Cette pièce sera tout-terrain. Notre architecture repose sur notre assemblée en mouvement. Liberté Cathédrale s’invente dans une église près de Wuppertal, mais nous transportons quelque chose du Mariendom, où les répétitions se passent, pour ensuite devenir immédiatement autre chose, sur un site industriel, dans un opéra... Nous rêvons même d’un site en plein air où la pièce pourrait se déployer un jour, « église sans église » ! Y serons-nous plus libres, moins libres ?
Liberté Cathédrale.
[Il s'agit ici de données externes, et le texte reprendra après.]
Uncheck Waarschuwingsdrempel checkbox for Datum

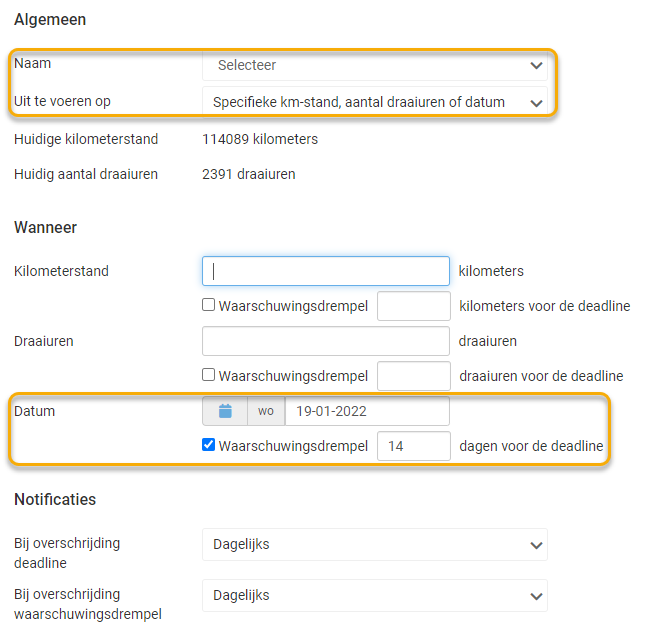[x=209, y=446]
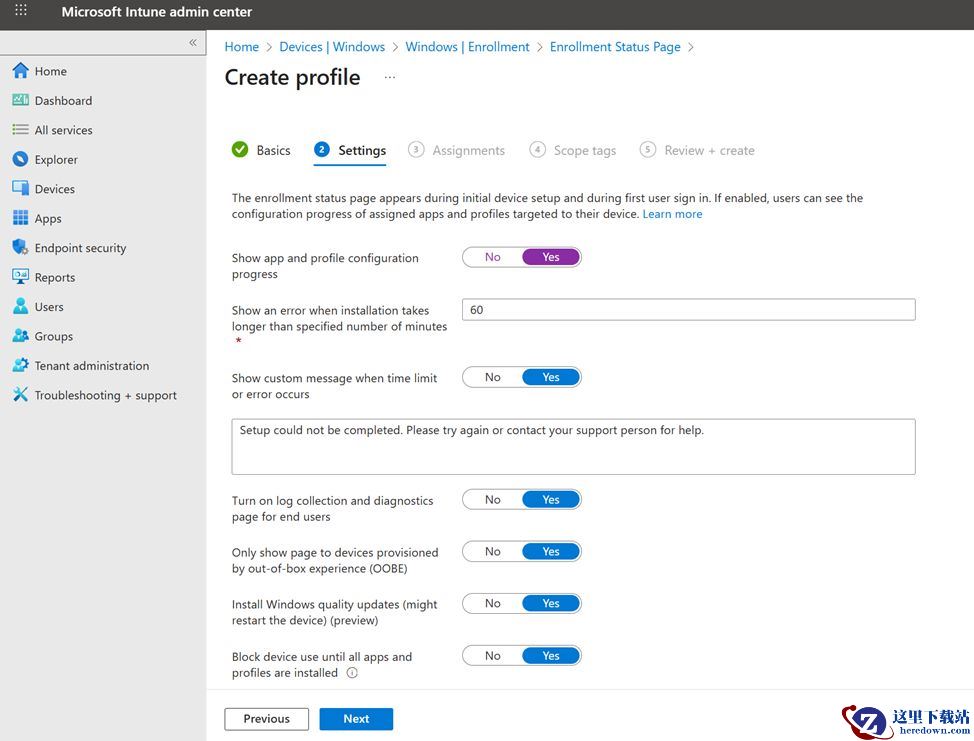Switch to the Basics step tab
Viewport: 974px width, 741px height.
[273, 150]
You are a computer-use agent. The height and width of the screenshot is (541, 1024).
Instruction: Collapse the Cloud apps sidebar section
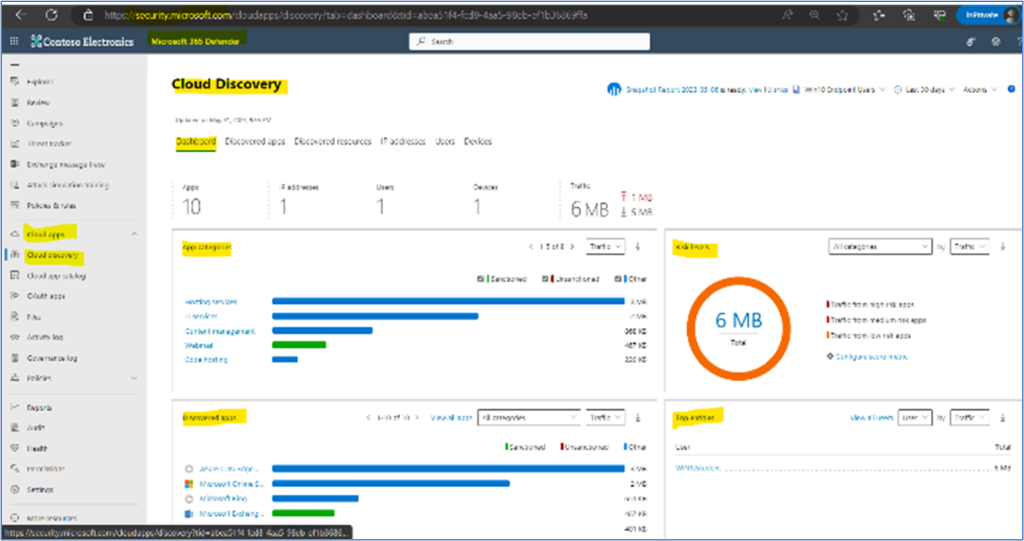click(x=134, y=234)
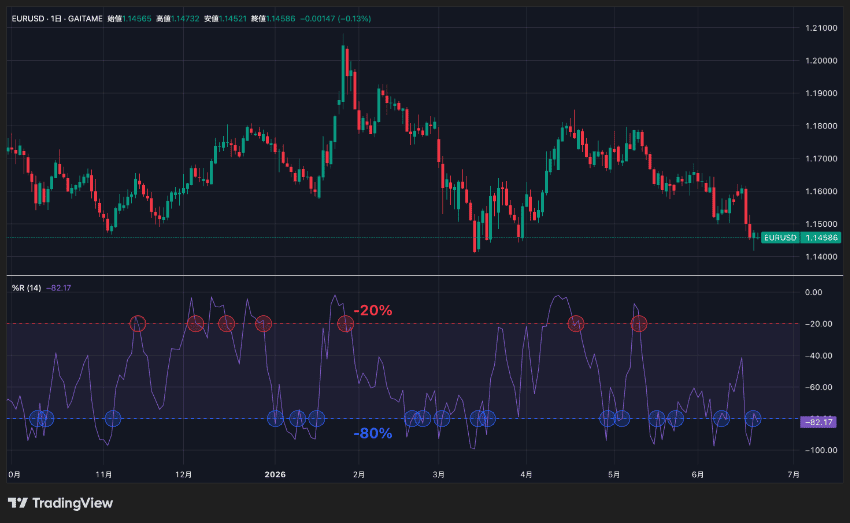This screenshot has width=850, height=523.
Task: Click the blue -80% annotation label
Action: [x=372, y=433]
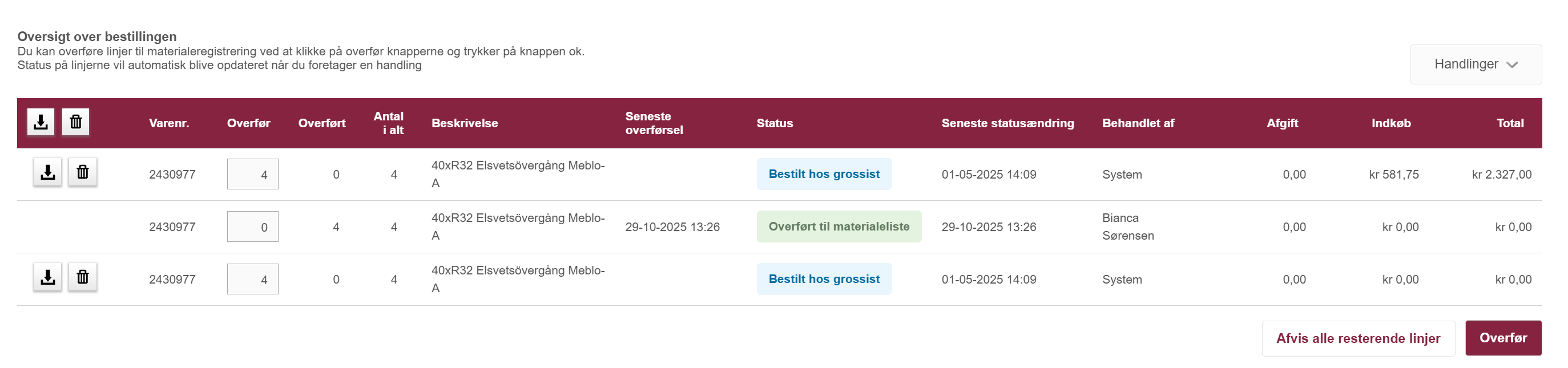Click the delete-all trash icon in table header
Viewport: 1568px width, 368px height.
(75, 122)
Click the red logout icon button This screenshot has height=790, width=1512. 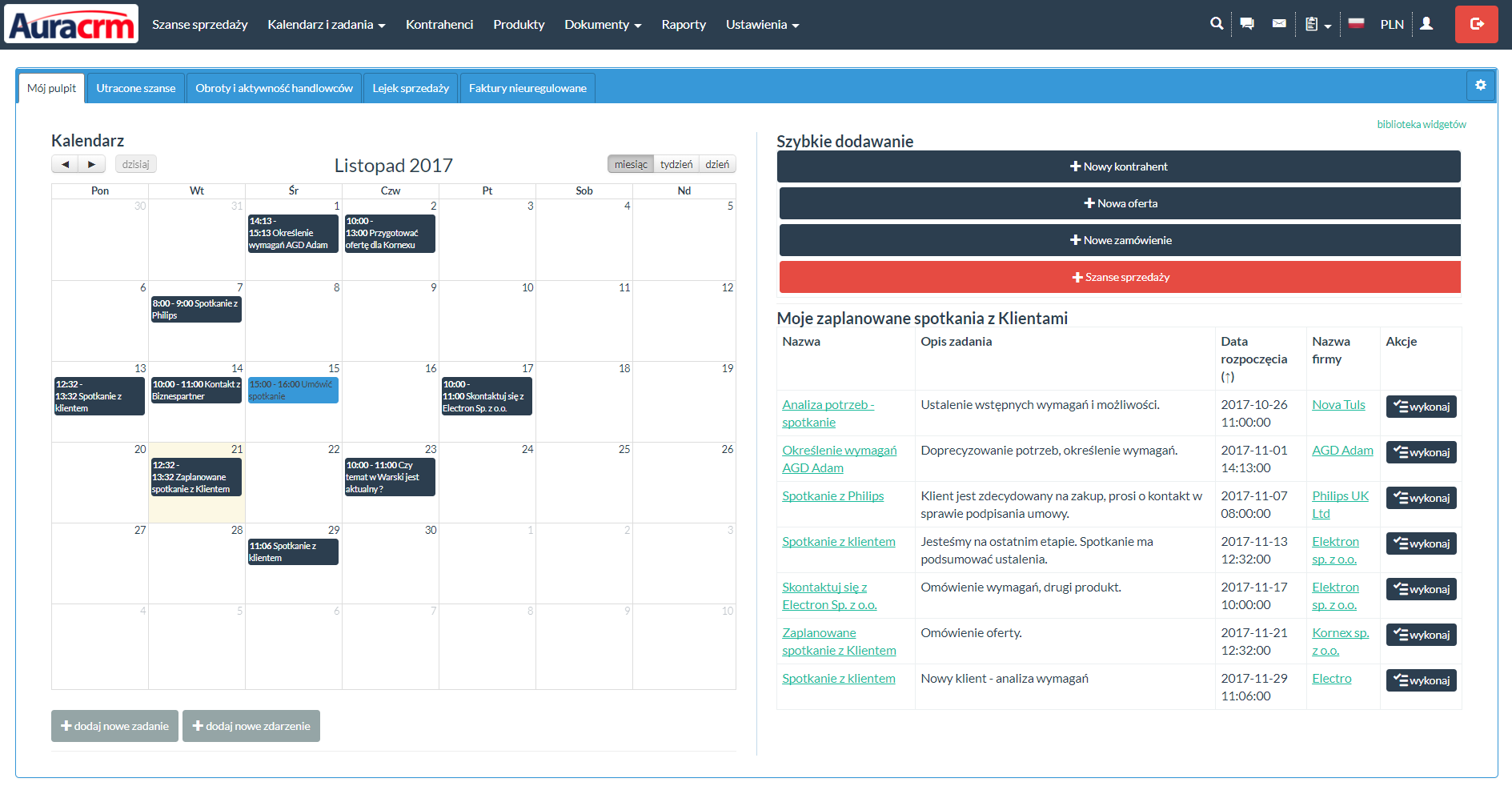1476,24
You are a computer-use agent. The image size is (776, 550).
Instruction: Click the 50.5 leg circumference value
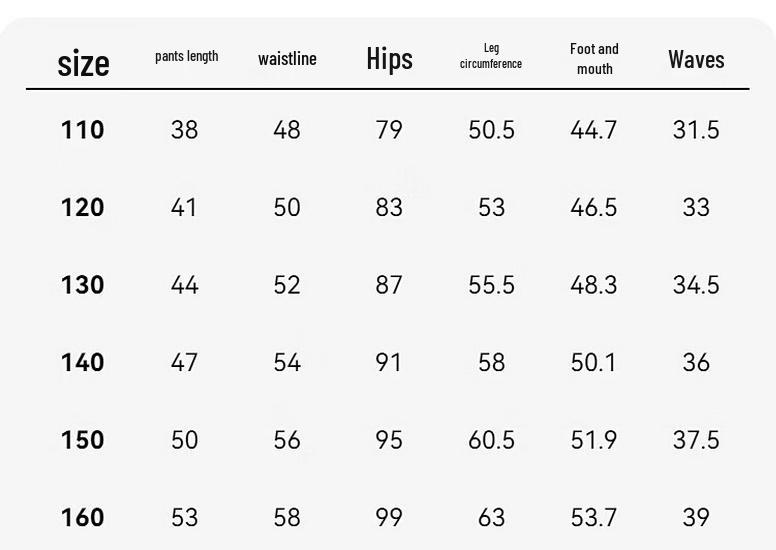click(x=491, y=130)
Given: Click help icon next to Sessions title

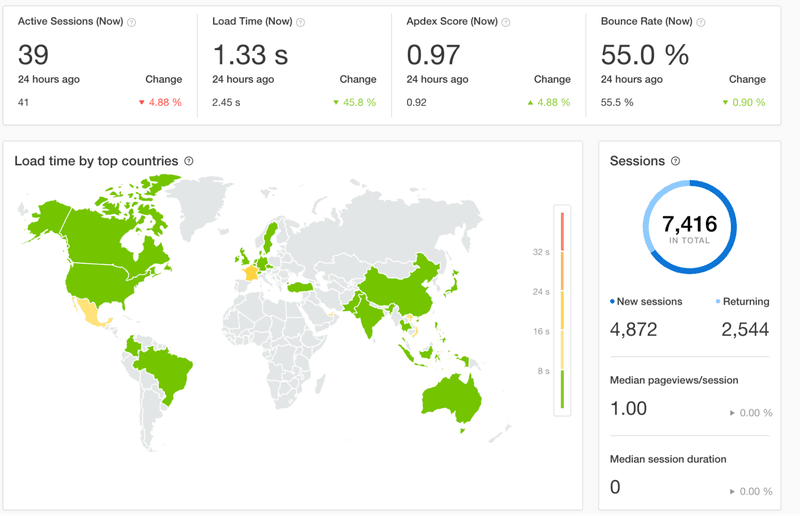Looking at the screenshot, I should 675,161.
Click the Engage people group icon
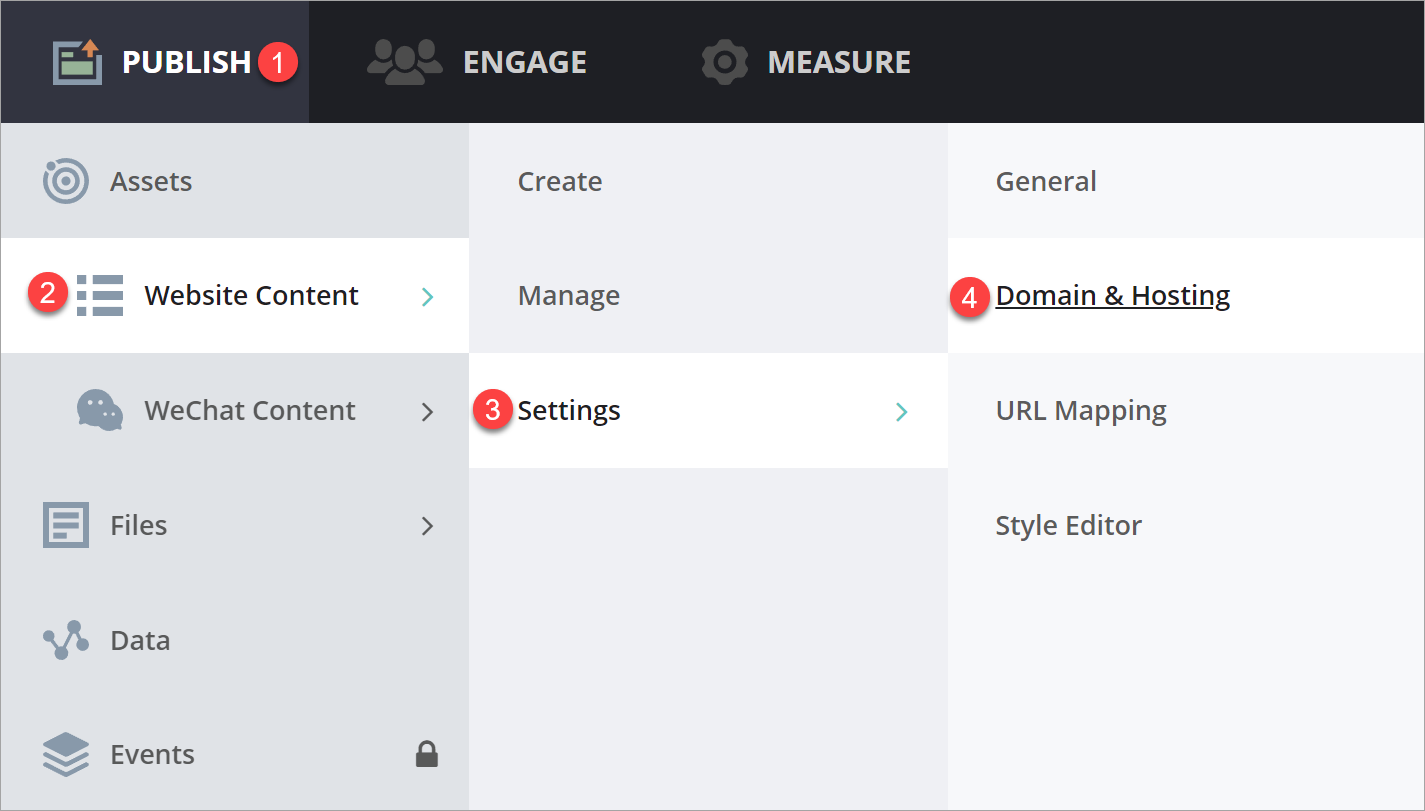Image resolution: width=1425 pixels, height=811 pixels. click(x=404, y=62)
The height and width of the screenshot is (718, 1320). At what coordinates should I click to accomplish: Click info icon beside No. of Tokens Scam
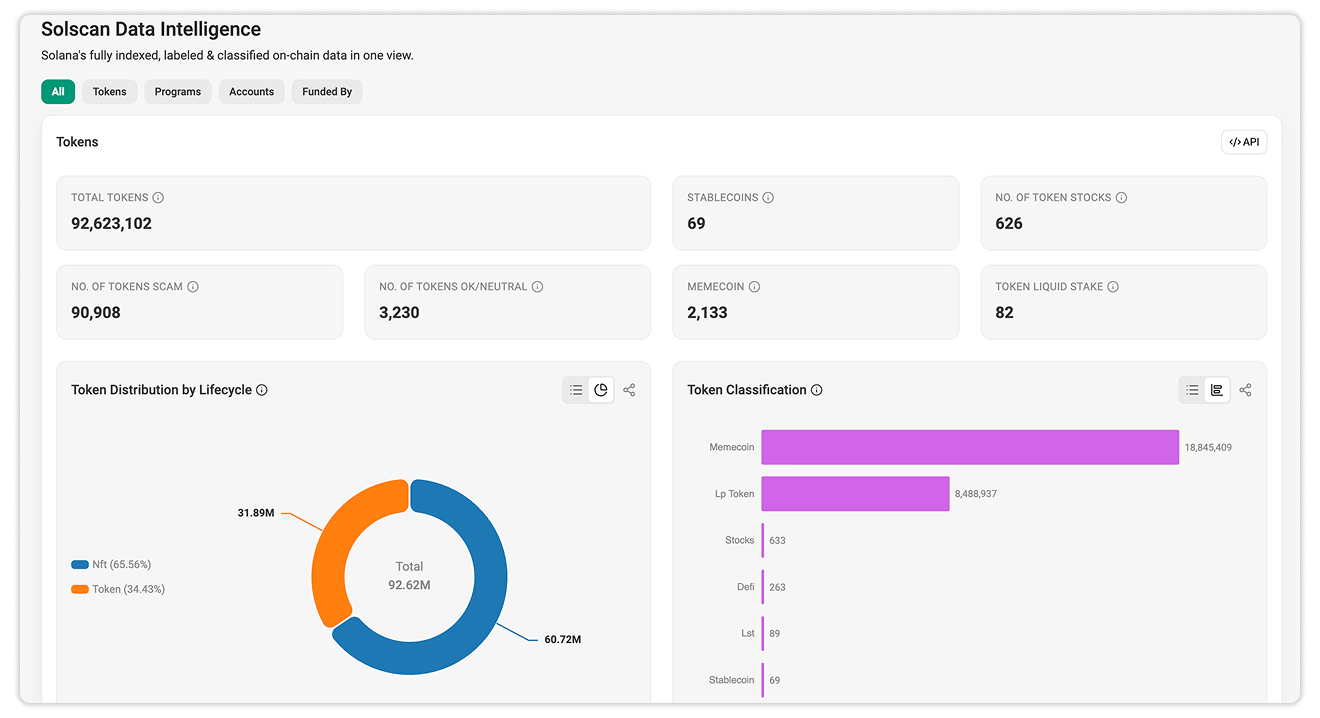coord(193,287)
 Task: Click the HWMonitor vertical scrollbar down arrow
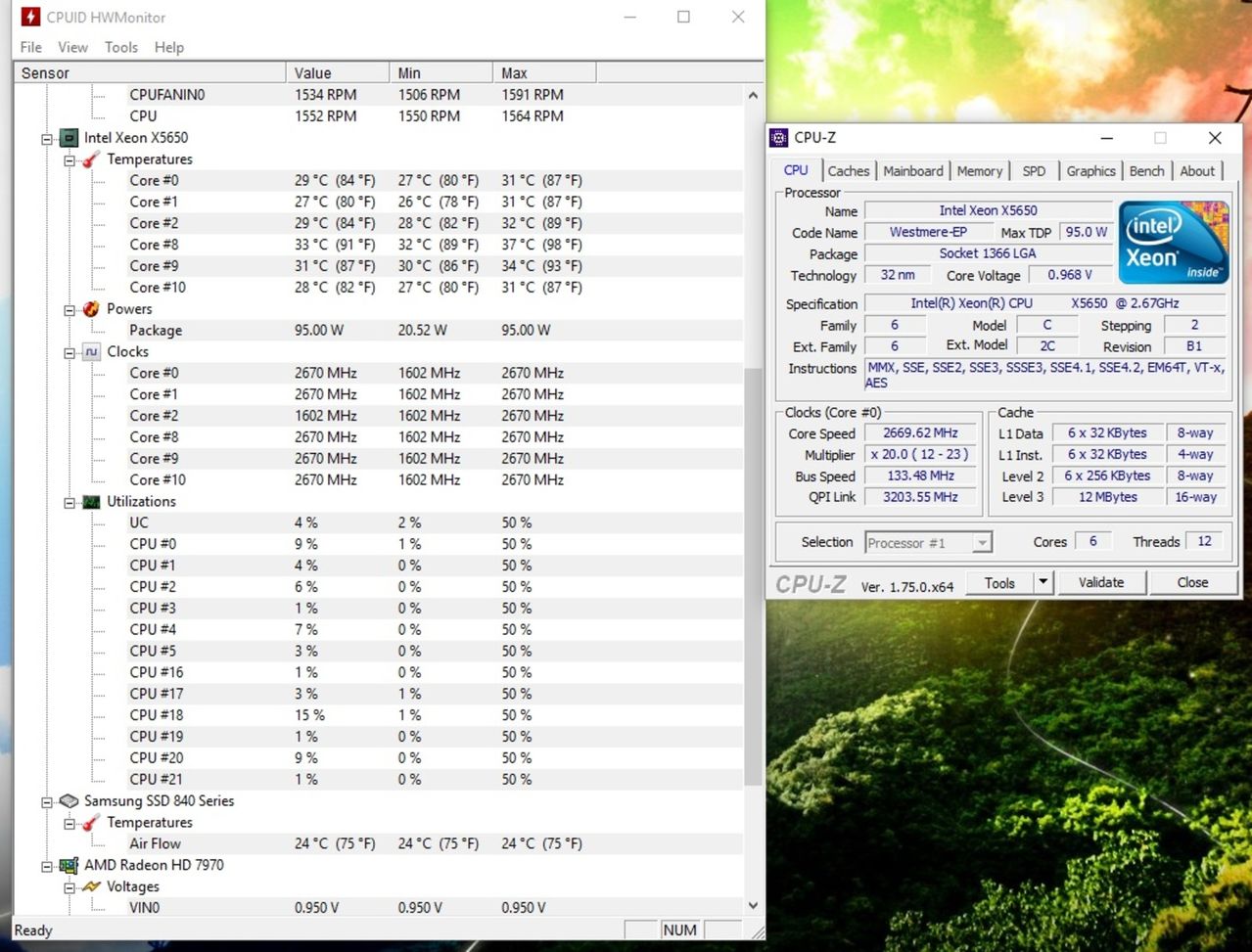coord(753,906)
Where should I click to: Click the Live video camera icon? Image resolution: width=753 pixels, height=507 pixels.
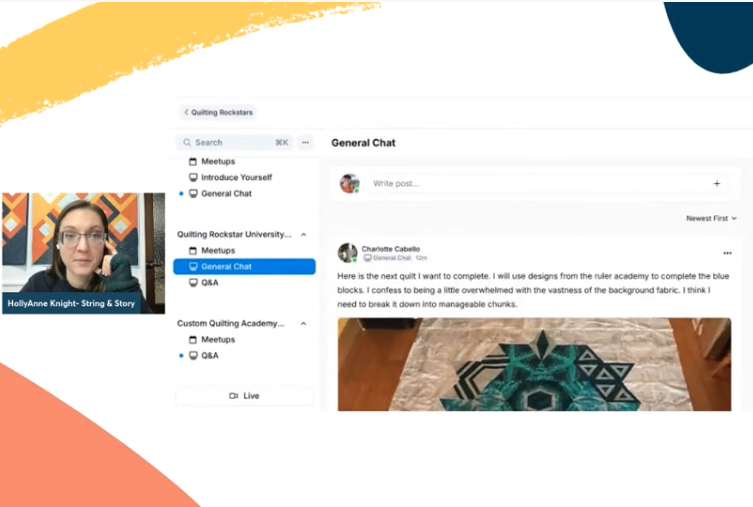(234, 396)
Depuis plus de deux ans je prépare ce projet, et j‘essaye de répondre à cette question : que signifie ce titre? Ces derniers temps, je commence à entrevoir une réponse étrange pour moi. Je crois que j‘ai fait ce projet pour l’amour. L‘amour comme ouverture absolue, comme lieu symbolique de traversée des corps et des vies.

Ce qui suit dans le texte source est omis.